[START]
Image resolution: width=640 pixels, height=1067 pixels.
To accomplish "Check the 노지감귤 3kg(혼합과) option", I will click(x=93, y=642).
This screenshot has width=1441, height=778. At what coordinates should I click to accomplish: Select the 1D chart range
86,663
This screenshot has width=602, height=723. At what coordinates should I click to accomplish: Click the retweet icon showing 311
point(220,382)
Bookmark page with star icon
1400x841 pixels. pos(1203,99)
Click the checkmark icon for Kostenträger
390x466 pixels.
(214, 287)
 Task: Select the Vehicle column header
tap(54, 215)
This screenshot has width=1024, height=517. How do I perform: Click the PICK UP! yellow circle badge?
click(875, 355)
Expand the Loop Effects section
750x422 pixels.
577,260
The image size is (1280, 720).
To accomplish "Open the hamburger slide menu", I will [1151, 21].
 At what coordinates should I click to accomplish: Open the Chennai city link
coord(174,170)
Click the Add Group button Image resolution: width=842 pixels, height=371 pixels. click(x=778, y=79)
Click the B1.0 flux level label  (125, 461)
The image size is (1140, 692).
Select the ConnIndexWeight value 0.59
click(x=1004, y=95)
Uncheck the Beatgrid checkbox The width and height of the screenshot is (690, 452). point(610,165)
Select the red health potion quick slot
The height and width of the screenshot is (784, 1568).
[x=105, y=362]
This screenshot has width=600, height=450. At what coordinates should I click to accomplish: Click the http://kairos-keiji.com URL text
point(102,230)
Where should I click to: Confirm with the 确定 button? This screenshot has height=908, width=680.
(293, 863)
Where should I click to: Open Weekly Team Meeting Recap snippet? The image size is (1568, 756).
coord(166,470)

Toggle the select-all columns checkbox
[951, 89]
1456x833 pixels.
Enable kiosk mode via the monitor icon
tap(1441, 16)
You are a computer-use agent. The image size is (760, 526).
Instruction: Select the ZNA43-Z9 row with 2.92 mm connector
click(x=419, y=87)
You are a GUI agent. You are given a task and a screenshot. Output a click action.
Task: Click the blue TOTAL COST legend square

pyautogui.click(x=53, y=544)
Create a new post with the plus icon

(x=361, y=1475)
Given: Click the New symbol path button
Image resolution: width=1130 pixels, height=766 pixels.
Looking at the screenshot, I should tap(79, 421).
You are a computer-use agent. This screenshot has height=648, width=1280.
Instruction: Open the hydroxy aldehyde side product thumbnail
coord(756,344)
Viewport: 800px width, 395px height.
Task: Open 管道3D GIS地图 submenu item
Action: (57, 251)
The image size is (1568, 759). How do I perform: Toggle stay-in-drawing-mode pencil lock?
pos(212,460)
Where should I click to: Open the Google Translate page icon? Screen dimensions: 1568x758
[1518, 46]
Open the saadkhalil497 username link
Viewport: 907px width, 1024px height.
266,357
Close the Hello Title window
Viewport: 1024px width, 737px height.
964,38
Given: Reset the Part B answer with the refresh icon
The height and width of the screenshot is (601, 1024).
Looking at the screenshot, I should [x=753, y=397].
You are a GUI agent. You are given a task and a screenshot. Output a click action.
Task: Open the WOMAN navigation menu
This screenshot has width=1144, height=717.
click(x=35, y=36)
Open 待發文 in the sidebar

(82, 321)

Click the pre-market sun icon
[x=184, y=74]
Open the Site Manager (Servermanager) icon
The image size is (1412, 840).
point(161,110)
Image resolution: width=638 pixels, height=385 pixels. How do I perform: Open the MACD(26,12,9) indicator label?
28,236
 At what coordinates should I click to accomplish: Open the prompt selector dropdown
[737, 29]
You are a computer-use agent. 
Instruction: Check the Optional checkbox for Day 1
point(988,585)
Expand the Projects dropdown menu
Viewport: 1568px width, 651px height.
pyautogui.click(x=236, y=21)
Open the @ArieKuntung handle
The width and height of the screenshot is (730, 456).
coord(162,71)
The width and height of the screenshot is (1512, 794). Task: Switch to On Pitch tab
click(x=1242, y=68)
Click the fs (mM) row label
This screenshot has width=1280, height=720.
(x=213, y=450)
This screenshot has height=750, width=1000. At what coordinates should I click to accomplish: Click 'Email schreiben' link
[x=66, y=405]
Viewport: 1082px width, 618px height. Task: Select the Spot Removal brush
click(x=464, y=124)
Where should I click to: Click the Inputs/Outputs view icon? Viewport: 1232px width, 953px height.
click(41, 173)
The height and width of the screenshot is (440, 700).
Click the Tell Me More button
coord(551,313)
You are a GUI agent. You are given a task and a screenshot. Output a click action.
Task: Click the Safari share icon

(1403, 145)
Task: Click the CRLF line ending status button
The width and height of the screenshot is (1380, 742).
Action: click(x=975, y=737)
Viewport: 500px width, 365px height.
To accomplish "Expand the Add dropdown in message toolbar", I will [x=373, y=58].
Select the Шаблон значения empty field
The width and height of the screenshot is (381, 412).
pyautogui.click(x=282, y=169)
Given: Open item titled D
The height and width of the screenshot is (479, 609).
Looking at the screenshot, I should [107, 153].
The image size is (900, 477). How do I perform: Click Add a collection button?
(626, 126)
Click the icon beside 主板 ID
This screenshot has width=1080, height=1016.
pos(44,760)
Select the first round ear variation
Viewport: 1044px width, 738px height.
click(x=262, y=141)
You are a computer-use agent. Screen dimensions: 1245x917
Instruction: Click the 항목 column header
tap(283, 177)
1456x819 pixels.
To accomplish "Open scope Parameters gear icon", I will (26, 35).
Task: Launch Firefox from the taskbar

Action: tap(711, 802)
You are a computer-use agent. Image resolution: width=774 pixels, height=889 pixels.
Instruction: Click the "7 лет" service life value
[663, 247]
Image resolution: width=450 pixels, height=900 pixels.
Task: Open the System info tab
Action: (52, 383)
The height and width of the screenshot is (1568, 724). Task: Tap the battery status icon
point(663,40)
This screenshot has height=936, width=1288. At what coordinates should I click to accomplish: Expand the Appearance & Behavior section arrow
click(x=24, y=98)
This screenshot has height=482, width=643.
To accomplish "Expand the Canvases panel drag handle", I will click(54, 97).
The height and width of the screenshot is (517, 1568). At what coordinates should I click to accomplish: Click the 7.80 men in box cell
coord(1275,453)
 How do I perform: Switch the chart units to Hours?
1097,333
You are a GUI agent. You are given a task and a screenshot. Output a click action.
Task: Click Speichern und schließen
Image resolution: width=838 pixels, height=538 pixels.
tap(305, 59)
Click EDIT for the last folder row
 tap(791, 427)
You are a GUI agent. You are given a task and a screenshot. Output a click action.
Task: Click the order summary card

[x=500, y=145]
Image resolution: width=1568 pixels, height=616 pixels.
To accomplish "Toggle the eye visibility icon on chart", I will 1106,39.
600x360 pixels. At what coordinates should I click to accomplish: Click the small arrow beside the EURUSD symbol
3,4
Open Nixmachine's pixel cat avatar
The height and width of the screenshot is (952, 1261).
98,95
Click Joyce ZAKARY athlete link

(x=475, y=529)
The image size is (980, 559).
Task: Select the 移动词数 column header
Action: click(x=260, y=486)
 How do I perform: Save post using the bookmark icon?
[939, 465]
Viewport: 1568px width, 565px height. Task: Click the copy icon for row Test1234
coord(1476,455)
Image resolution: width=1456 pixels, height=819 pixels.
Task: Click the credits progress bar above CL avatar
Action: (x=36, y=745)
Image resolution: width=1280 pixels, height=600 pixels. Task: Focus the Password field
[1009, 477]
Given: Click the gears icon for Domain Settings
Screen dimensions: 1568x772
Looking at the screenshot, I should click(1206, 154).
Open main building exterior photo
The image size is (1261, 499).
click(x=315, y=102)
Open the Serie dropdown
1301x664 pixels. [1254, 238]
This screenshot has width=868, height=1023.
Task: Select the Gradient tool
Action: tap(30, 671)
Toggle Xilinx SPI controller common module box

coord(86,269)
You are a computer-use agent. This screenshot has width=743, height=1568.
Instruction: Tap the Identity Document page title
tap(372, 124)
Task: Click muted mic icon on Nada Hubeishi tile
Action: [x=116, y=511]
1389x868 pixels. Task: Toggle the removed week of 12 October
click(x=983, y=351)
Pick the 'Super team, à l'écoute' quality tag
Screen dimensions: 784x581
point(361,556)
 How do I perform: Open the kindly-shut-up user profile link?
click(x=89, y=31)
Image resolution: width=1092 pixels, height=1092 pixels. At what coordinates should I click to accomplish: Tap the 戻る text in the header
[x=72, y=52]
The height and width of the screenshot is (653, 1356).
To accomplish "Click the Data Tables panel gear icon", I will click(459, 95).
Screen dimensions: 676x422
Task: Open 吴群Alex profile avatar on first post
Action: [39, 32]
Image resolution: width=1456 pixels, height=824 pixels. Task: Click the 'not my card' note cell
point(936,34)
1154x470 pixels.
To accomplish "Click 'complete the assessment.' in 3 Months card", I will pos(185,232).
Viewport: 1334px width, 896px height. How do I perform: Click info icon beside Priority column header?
[END]
Stated problem: How many lines in the entries above contain the string "section" with its case matching? Reply with the number only.

Exercise answer: 2